WHAT IS ASKED
Copy out everything from the line that contains "Screen dimensions: 1568x767" down to the end of the lines, without any changes.

RECORDED INFORMATION
....................

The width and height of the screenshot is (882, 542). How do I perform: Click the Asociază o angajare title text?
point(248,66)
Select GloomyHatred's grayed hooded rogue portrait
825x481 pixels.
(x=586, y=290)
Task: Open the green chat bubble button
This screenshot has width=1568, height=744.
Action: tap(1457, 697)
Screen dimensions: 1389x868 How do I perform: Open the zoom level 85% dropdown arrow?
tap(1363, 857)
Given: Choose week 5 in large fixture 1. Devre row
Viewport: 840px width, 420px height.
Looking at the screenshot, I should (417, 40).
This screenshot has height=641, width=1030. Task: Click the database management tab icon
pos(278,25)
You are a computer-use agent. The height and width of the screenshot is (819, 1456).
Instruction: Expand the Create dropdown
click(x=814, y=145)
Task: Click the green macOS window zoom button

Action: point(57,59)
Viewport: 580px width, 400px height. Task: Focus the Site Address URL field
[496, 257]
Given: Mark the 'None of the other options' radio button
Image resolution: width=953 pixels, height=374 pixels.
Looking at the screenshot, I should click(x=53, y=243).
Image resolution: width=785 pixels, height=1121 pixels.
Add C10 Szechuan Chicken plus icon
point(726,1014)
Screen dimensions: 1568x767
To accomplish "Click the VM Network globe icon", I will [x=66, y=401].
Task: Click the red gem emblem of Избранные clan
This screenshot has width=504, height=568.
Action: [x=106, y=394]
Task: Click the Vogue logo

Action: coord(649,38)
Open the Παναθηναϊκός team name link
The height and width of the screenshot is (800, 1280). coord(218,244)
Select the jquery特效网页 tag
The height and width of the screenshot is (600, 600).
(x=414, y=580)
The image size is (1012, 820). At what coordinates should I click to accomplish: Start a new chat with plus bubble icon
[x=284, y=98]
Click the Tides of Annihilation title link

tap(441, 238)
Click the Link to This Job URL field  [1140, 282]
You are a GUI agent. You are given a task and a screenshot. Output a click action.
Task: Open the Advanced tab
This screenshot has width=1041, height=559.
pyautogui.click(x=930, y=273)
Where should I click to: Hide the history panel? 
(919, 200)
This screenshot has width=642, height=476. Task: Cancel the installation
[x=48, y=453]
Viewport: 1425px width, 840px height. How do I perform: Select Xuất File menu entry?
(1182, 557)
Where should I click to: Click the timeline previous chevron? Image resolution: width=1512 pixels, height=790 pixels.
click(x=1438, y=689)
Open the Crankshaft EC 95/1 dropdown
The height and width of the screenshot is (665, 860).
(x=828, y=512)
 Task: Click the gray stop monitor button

....................

SOLUTION TO THIS PROBLEM
Screen dimensions: 1568x767
To accomplish "Click the VM Network globe icon", I will [x=66, y=401].
Task: Click the red gem emblem of Избранные clan
This screenshot has width=504, height=568.
Action: [x=106, y=394]
Task: Click the Vogue logo

Action: coord(649,38)
Open the Παναθηναϊκός team name link
The height and width of the screenshot is (800, 1280). coord(218,244)
Select the jquery特效网页 tag
The height and width of the screenshot is (600, 600).
(x=414, y=580)
The image size is (1012, 820). At what coordinates should I click to accomplish: Start a new chat with plus bubble icon
[x=284, y=98]
Click the Tides of Annihilation title link

tap(441, 238)
Click the Link to This Job URL field  [1140, 282]
You are a GUI agent. You are given a task and a screenshot. Output a click action.
Task: Open the Advanced tab
This screenshot has width=1041, height=559.
pyautogui.click(x=930, y=273)
Where should I click to: Hide the history panel? 
(919, 200)
This screenshot has width=642, height=476. Task: Cancel the installation
[x=48, y=453]
Viewport: 1425px width, 840px height. How do I perform: Select Xuất File menu entry?
(1182, 557)
Where should I click to: Click the timeline previous chevron? Image resolution: width=1512 pixels, height=790 pixels.
click(x=1438, y=689)
Open the Crankshaft EC 95/1 dropdown
The height and width of the screenshot is (665, 860).
(x=828, y=512)
 Task: Click the gray stop monitor button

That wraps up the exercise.